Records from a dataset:
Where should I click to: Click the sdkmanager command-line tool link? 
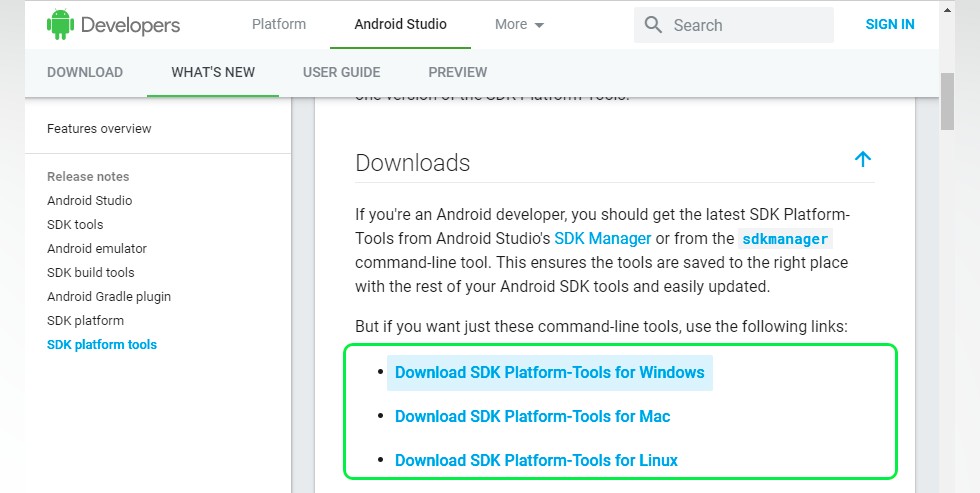[x=786, y=239]
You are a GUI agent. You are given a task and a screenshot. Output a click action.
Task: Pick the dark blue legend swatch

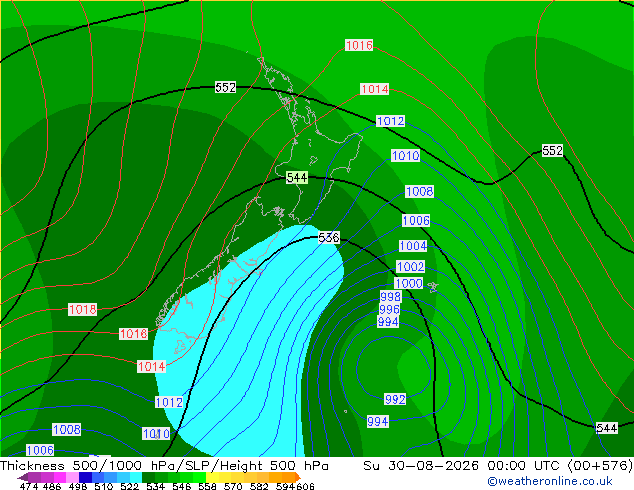pos(85,477)

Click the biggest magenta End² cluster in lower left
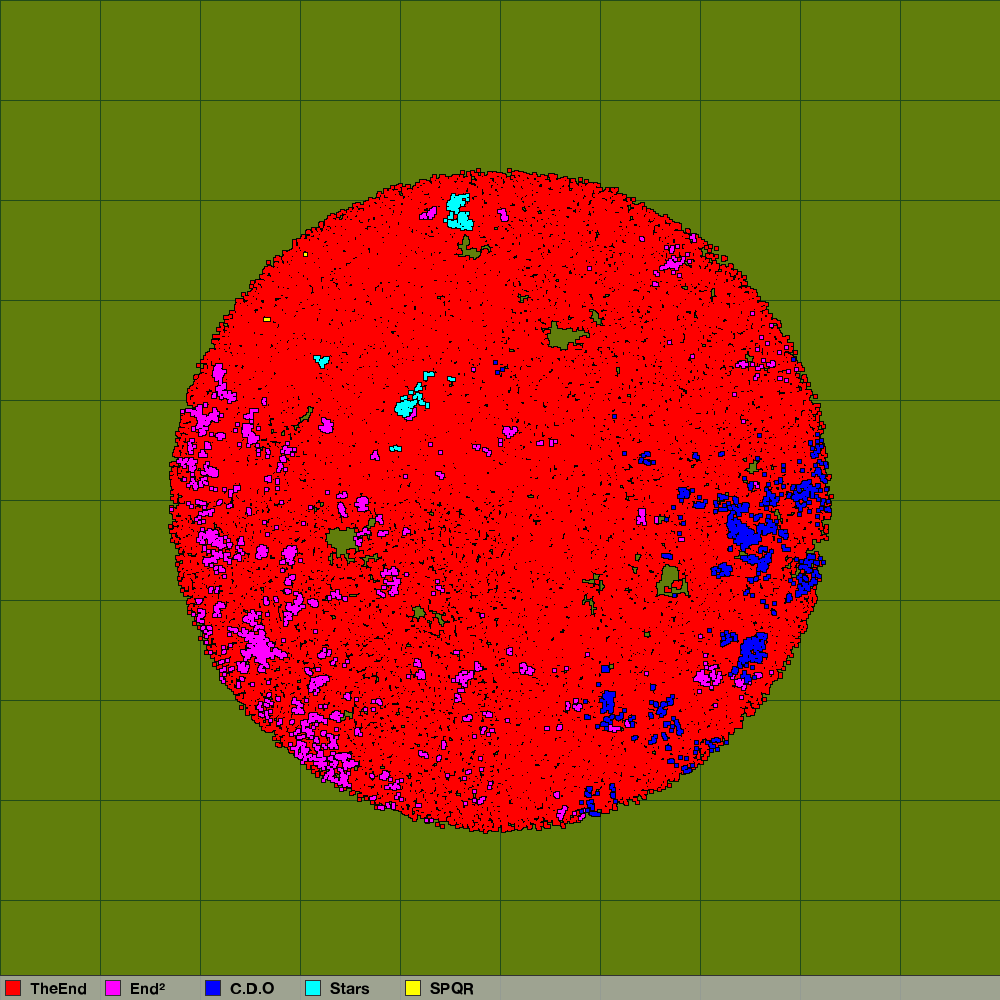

TASK DETAILS: From the first line to the last, retype the data exactly, without images.

RESPONSE BELOW:
Where should I click to: Click the sdkmanager command-line tool link? 
[x=786, y=239]
You are a GUI agent. You are given a task and a screenshot. Output a click action.
Task: Pick the dark blue legend swatch

pos(85,477)

Click the biggest magenta End² cluster in lower left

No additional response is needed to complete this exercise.